TASK ITEM - Would you copy every line of the listing below that includes the word "header"?

═════ ENTRIES PROVIDED

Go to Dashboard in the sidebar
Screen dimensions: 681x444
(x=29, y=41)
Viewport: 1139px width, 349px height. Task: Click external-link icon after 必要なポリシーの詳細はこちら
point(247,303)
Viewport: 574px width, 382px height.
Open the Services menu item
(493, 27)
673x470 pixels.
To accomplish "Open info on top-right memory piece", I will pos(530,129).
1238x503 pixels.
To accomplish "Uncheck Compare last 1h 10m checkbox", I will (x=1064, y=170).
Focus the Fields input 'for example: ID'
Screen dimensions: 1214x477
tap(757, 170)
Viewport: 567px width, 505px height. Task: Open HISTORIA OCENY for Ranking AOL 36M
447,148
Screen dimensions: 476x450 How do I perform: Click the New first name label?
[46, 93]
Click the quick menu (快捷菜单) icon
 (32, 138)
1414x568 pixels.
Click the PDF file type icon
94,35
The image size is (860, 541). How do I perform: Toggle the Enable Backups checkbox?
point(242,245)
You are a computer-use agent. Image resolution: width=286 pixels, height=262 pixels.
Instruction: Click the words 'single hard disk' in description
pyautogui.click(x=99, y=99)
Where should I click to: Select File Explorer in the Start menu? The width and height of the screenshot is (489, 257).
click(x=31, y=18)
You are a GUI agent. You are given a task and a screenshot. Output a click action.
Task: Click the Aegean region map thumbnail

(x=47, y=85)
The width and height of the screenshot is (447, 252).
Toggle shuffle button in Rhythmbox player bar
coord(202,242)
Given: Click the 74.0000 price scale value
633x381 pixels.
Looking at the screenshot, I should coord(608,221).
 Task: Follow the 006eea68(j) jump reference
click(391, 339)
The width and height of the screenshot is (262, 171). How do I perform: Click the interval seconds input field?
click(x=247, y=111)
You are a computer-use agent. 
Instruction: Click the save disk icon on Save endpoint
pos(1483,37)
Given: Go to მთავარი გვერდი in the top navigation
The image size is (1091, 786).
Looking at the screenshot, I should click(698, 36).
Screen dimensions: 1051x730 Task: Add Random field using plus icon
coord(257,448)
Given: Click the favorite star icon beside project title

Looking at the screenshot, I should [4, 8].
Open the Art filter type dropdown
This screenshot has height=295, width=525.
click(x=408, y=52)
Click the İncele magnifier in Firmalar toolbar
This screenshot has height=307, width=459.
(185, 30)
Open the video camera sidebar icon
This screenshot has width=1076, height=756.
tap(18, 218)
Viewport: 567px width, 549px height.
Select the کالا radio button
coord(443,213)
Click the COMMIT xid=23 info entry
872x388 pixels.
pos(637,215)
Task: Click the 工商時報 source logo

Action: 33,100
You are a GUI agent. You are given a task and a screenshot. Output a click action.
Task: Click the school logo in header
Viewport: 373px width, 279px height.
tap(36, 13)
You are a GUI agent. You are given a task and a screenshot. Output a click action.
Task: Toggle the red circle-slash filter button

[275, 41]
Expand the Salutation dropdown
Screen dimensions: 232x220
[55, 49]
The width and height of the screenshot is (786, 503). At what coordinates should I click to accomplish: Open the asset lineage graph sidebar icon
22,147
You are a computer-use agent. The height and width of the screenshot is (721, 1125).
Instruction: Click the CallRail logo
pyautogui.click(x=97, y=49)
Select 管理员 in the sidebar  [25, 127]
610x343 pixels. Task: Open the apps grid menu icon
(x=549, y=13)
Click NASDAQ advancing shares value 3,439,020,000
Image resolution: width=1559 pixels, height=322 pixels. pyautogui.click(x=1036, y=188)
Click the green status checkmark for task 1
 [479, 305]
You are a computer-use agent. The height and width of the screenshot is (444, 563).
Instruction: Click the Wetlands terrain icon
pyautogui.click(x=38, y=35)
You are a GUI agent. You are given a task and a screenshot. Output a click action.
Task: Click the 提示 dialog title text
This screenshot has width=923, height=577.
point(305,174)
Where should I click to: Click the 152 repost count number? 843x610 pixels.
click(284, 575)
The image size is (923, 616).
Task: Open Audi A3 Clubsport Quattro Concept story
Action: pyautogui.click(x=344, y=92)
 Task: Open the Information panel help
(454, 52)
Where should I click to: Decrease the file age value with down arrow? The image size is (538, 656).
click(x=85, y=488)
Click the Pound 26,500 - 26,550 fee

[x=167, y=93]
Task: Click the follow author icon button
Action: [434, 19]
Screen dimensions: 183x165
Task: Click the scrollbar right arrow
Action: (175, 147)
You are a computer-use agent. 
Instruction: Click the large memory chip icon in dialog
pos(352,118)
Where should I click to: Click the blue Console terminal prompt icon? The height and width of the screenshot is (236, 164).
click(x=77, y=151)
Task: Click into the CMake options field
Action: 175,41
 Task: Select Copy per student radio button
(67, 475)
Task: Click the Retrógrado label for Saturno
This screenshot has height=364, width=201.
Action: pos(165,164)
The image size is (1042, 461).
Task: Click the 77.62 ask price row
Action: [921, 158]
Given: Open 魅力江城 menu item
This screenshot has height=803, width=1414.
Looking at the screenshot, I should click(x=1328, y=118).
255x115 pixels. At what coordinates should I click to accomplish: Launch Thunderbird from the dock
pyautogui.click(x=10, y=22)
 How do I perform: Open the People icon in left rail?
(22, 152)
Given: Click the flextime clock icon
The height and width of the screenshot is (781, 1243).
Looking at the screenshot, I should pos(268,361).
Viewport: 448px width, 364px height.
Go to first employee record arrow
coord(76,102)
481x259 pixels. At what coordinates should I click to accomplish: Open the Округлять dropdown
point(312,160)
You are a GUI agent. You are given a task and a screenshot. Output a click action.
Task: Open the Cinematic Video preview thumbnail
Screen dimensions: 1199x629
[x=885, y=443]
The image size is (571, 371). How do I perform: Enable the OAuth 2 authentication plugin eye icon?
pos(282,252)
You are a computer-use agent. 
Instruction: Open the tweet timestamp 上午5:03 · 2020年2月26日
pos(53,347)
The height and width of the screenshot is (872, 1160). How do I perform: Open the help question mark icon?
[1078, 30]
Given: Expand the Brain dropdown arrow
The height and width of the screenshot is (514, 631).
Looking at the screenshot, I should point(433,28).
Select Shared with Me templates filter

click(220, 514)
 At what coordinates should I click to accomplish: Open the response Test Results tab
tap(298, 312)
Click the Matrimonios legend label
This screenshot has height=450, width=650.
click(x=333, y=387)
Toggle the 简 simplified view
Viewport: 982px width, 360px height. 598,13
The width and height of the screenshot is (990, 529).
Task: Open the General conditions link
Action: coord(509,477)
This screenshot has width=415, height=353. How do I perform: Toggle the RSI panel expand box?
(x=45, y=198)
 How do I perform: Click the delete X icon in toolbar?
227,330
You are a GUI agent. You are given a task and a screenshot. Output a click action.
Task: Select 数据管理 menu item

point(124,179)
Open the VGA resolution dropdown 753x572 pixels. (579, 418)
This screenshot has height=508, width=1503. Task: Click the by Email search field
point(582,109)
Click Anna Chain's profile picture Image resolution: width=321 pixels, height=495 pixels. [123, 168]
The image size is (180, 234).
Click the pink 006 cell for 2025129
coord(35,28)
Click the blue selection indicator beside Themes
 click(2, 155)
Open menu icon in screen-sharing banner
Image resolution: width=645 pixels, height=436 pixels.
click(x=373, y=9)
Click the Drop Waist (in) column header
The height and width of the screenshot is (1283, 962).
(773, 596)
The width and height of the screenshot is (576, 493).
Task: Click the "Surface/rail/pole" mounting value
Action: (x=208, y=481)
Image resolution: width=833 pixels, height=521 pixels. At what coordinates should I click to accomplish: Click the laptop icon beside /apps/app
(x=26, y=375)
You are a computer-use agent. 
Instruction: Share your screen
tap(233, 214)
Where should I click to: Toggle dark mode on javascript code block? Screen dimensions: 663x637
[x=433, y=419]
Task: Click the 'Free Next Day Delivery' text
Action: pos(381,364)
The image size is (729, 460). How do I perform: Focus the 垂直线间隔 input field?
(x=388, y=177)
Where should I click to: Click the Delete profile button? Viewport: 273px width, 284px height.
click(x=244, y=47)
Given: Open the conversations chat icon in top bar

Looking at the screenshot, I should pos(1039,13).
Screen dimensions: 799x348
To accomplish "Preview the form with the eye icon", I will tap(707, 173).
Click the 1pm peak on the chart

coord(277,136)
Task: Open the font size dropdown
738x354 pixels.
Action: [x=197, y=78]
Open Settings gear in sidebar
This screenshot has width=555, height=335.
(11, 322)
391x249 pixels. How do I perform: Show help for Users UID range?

══════════

EXERCISE RESPONSE -
Task: Click the school logo in header
Click the Drop Waist (in) column header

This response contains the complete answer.